- **INFORMATION SHOWN**:
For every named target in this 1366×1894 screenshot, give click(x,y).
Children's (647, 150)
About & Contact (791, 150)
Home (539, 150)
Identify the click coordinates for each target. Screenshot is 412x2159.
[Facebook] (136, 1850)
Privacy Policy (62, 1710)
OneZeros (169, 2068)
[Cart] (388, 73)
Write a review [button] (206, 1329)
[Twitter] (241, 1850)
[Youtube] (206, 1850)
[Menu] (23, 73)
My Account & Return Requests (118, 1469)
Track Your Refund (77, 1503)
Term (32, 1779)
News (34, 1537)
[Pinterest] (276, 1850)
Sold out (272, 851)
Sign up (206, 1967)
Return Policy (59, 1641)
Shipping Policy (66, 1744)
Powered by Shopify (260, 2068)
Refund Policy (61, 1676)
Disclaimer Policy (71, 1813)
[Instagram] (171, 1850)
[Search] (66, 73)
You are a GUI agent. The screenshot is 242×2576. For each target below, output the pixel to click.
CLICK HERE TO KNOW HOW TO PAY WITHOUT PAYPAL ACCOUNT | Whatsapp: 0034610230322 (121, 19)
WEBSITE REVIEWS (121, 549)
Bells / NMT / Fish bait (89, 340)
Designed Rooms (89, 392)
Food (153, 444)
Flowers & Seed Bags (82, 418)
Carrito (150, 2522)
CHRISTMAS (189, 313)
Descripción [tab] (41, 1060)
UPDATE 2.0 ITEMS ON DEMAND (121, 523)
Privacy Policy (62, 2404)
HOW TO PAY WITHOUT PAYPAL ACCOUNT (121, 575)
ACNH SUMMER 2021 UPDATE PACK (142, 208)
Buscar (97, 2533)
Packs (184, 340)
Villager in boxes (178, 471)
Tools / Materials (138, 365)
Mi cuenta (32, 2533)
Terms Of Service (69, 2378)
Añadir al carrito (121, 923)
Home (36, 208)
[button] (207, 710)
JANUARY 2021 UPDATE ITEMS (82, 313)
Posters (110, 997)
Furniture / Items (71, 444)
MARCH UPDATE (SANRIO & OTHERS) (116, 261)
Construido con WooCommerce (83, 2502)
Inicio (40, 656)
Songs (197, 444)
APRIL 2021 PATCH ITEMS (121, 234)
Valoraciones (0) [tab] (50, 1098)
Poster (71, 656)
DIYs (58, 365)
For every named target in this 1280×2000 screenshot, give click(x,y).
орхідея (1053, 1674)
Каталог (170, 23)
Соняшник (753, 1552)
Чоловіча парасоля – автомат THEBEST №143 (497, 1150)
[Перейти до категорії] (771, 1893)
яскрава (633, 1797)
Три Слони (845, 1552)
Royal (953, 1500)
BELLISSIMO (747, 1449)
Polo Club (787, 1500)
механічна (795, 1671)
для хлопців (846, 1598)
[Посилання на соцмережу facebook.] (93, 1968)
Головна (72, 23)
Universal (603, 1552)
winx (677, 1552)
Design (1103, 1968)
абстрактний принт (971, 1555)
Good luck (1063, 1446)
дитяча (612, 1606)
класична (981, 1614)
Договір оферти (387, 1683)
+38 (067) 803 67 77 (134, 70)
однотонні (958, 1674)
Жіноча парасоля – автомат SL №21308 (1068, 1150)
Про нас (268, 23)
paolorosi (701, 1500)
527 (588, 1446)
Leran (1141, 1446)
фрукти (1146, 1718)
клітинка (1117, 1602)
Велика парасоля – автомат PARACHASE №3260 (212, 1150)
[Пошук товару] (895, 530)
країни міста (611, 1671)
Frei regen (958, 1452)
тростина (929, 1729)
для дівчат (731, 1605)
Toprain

- **ASSIGNMENT**: Within the listing above, the range opens at the line with "Соняшник (753, 1552)" and closes at the line with "527 (588, 1446)". Reproduce exactly the lines of that range, including both ends.

- **PROBLEM SOLUTION**:
Соняшник (753, 1552)
Чоловіча парасоля – автомат THEBEST №143 (497, 1150)
[Перейти до категорії] (771, 1893)
яскрава (633, 1797)
Три Слони (845, 1552)
Royal (953, 1500)
BELLISSIMO (747, 1449)
Polo Club (787, 1500)
механічна (795, 1671)
для хлопців (846, 1598)
[Посилання на соцмережу facebook.] (93, 1968)
Головна (72, 23)
Universal (603, 1552)
winx (677, 1552)
Design (1103, 1968)
абстрактний принт (971, 1555)
Good luck (1063, 1446)
дитяча (612, 1606)
класична (981, 1614)
Договір оферти (387, 1683)
+38 (067) 803 67 77 (134, 70)
однотонні (958, 1674)
Жіноча парасоля – автомат SL №21308 (1068, 1150)
Про нас (268, 23)
paolorosi (701, 1500)
527 (588, 1446)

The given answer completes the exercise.